Stored data
****************************************

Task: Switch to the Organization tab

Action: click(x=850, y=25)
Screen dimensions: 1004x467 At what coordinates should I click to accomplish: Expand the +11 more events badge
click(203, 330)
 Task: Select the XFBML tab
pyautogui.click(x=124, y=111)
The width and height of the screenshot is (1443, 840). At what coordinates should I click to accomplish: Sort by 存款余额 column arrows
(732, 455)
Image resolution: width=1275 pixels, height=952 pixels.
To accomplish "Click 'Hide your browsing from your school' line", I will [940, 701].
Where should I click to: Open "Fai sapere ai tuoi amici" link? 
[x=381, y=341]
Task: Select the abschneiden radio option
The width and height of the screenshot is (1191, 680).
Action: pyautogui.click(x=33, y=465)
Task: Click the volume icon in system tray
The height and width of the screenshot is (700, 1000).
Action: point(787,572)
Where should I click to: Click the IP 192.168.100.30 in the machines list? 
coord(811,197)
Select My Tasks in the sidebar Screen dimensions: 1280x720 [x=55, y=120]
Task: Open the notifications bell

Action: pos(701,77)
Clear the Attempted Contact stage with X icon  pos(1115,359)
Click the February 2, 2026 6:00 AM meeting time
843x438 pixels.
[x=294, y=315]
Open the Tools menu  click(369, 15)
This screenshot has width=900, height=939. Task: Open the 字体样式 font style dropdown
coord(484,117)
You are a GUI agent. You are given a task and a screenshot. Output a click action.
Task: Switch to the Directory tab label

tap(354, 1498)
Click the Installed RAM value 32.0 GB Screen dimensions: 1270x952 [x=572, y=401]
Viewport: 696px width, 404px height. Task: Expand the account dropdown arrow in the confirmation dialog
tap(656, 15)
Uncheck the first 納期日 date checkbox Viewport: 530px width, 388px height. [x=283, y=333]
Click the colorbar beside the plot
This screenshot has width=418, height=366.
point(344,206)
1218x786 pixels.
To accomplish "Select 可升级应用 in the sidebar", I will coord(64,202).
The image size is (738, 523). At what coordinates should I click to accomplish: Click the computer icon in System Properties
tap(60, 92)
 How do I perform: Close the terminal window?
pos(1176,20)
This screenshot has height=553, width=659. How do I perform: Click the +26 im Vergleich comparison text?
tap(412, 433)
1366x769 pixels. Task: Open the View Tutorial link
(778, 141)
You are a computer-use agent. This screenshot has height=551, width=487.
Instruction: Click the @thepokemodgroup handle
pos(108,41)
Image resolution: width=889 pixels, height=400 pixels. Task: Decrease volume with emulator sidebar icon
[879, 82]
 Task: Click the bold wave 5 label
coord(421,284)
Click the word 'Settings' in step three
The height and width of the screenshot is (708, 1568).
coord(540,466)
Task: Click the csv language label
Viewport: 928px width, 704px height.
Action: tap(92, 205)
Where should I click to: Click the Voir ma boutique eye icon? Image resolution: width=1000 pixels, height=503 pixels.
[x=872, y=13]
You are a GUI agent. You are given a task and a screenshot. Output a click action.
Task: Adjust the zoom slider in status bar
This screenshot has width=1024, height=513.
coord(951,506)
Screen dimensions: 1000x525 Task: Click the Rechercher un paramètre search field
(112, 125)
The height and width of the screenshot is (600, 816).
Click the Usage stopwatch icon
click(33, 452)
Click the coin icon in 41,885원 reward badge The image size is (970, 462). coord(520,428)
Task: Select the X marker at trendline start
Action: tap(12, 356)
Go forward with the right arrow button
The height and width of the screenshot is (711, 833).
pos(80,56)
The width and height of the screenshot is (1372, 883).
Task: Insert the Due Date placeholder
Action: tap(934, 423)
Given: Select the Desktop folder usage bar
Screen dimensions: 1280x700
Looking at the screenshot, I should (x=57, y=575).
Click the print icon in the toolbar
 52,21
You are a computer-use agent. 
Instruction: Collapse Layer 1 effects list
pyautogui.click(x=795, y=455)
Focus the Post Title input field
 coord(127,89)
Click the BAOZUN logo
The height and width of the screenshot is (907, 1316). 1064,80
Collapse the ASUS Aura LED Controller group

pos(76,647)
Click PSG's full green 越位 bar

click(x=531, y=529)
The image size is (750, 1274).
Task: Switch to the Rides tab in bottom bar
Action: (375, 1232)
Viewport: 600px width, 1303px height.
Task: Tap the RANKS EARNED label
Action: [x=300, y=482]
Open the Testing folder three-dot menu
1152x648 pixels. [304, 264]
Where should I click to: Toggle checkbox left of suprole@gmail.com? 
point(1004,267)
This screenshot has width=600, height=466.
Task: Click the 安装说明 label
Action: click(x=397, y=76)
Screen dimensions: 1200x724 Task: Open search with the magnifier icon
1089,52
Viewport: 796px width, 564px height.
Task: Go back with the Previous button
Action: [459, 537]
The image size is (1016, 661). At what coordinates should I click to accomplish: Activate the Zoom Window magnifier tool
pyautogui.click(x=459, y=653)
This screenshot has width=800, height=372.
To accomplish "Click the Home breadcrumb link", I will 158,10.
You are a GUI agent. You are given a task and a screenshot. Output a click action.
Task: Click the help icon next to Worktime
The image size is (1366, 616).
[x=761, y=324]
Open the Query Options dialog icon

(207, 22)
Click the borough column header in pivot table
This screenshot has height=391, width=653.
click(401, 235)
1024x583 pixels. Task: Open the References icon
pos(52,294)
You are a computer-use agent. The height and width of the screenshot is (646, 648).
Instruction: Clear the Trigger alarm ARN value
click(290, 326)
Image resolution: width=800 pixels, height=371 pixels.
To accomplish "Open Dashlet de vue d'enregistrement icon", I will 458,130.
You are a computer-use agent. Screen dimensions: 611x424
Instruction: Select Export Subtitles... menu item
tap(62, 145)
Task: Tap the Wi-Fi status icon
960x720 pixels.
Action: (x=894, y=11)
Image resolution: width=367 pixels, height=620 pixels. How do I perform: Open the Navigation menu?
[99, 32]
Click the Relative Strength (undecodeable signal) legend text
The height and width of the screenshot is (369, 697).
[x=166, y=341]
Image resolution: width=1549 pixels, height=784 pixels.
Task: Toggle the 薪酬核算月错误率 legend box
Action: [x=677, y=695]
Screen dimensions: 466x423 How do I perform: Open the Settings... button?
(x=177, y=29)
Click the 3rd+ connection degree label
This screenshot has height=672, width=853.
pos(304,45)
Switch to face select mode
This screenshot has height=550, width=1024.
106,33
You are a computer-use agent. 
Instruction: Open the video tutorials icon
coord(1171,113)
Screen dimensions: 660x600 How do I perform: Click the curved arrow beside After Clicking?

****************************************

WORK INSTRUCTIONS —
Begin at the line that has "Task: Select the XFBML tab" in the entries above; stop after the line that has "Image resolution: width=1275". Transcribe exactly those lines and no others.

WORKED SOLUTION —
 Task: Select the XFBML tab
pyautogui.click(x=124, y=111)
The width and height of the screenshot is (1443, 840). At what coordinates should I click to accomplish: Sort by 存款余额 column arrows
(732, 455)
Image resolution: width=1275 pixels, height=952 pixels.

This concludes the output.